Lionel Messi est le Ballon d’or 2012 ! Et de 4…

Vainqueur de son quatrième Ballon d’Or lundi à Zurich, Lionel Messi laisse derrière lui Johan Cruyff, Michel Platini et Marco Van Basten. L’Argentin du FC Barcelone est désormais seul recordman en la matière.

 

Messi-ballon_or_2012Lionel Messi est grand. C’est même le plus grand. En dépit de son mètre 69, le gamin de Rosario est devenu lundi à Zurich le plus grand joueur de tous les temps, sous les yeux de Gérard Depardieu invité de Sepp Blatter. Du moins en termes de récompenses individuelles.

Après 2009, 2010 et 2011, la star du FC Barcelone a conquis haut la main son quatrième Ballon d’Or d’affilée aux dépens de son coéquipier Andrés Iniesta, pourtant auteur d’un triplé historique (Euro-Coupe du monde-Euro) avec l’Espagne, et de son rival madrilène Cristiano Ronaldo (63 buts, 10 passes, champion d’Espagne, demi-finaliste de l’Euro). Iniesta, toujours placé, jamais gagnant qui confiait dans les colonnes d’El Pais : «Il n’y a pas besoin d’un prix pour savoir si tu fais les choses bien ou mal. Je n’ai pas besoin d’être reconnu spécialement par un prix.»

 Messi, Messi, Messi, Messi. Quatre Ballon d’Or à la suite. Du jamais vu dans l’histoire du trophée créé en 1956. Quatre tout court non plus d’ailleurs. Les légendes Johan Cruyff (1971, 1973, 1974), Michel Platini (1983, 1984, 1985) et Marco Van Basten (1988, 1989, 1992) s’étant toutes arrêtées à trois. L’année écoulée n’a pourtant pas été couronnée d’autant de succès collectifs que les précédentes (une Coupe du Roi).

Détrôné par le Real de Cristiano Ronaldo après trois ans de règne en Liga, le « roi Leo » a également perdu son titre en Ligue des champions, éliminé en demi-finales par Chelsea, futur vainqueur de l’épreuve. Ce soir-là, son pied gauche magique avait même failli au moment de transformer un penalty qui aurait pu tout changer. Et le lauréat de reconnaître : «Je ne crois pas que ça ait été ma meilleure année parce que – et je le dis toujours – le plus important est de gagner des titres avec l’équipe, et on a eu (au FC Barcelone) de meilleures années.»

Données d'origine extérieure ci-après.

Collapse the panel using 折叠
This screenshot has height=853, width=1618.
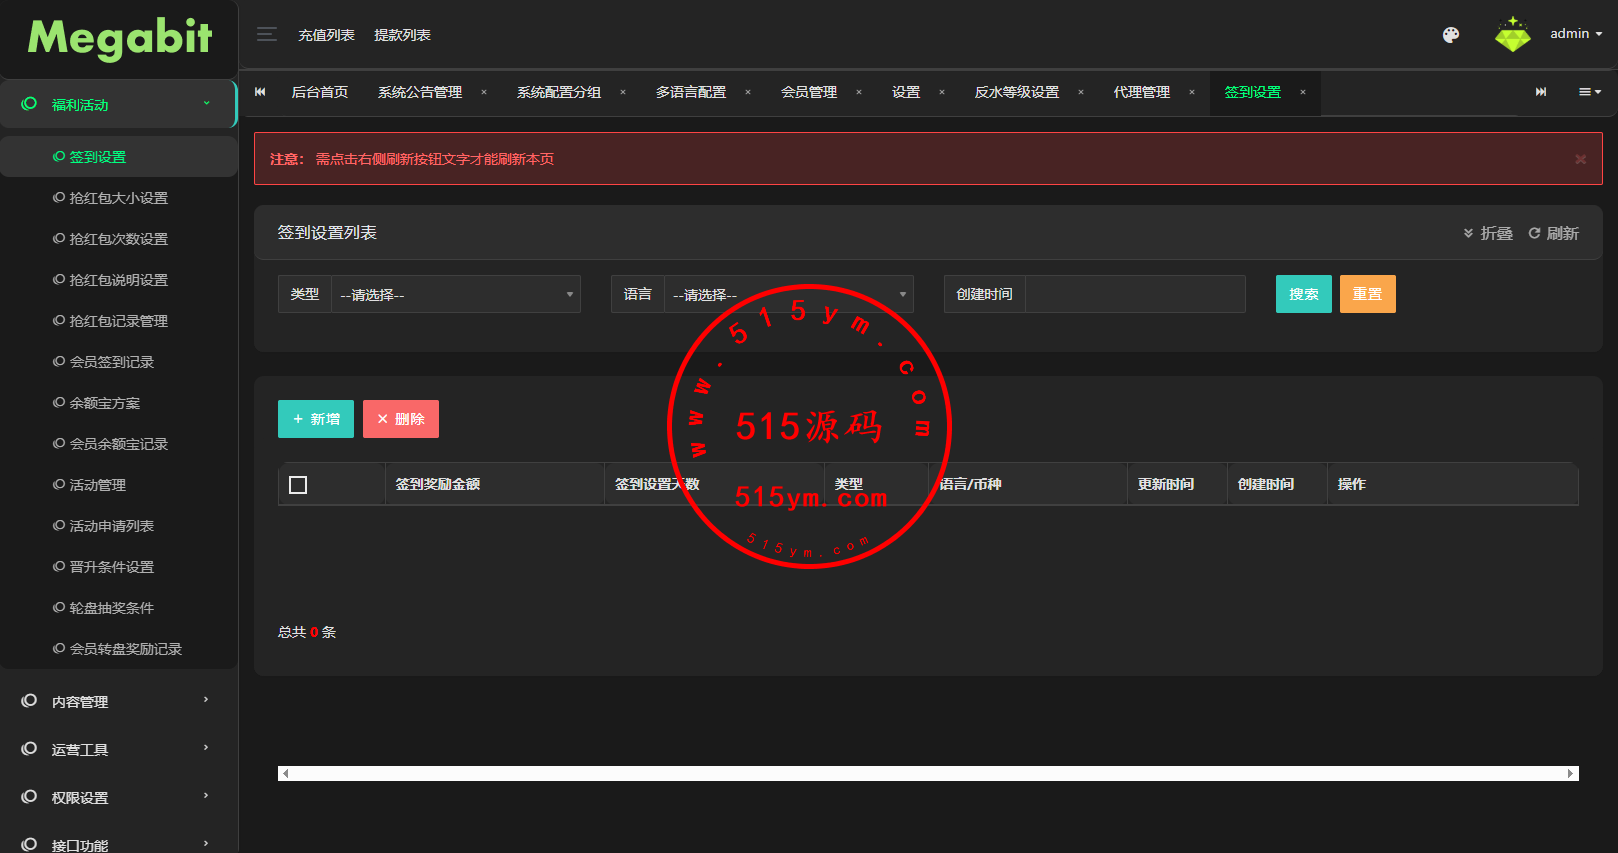tap(1488, 233)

Mais ces échecs n’ont pas pesé bien lourd face aux multiples records qu’il a fait tomber. « Pichichi » de Liga avec le total encore jamais atteint de 50 buts, meilleur buteur de la Ligue des champions pour la quatrième année consécutive avec, là encore, un chiffre inédit (14 buts, dont un quintuplé contre le Bayer Leverkusen, une première), meilleur buteur de la sélection argentine sur une année civile (12 buts, comme Gabriel Batistuta en 1998), celui qui est également devenu le meilleur réalisateur de l’histoire du Barça en matches officiels (289 buts en 356 matches à ce jour) devant Cesar Rodriguez (232 buts entre 1942 et 1955) a repoussé encore plus loin les limites du possible.

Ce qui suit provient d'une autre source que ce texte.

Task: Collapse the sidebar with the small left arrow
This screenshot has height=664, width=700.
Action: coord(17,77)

Au point d’effacer des tablettes le record de buts sur une année civile de Gerd Müller (85 buts en 1972), qui semblait hors de portée. Au total, la « Puce » a bondi 91 fois en 72 matches (1,31 but par match !). Il a aussi délivré 22 passes décisives, rappelant au passage qu’il n’était pas qu’un attaquant égoïste. Et si quelques contestations ont fleuri ici ou là, en provenance de Zambie notamment, celles-ci n’ont guère entravé sa marche vers les sommets. Là-haut. Tout là-haut, où le nouveau papa est désormais seul. A 25 ans. De quoi observer avec distance et mesure le duel face à Ronaldo, lui qui n’a pas glissé le Portugais dans ses trois choix lors de son vote, préférant donner ses voix à Xavi, Iniesta et Sergio Agüero : «Nous ne sommes pas l’un contre l’autre. Moi je fais tout simplement tout ce que je peux pour aider mon équipe et ma sélection.»

Messi, un destin en or, unanimement salué. «Messi resterait le meilleur même sans Xavi et Iniesta. Si Messi se mettait à jouer dans la rue, il les dribblerait tous», a ainsi expliqué Vicente Del Bosque, le sélectionneur espagnol dans les colonnes du journal El Pais. Messi a, de façon anecdotique commencé 2013 comme il avait terminé 2012 : en marquant. En l’occurrence sur penalty à l’occasion du large succès du FC Barcelone, toujours leader qui a étrillé dimanche l’Espanyol (4-0) à domicile.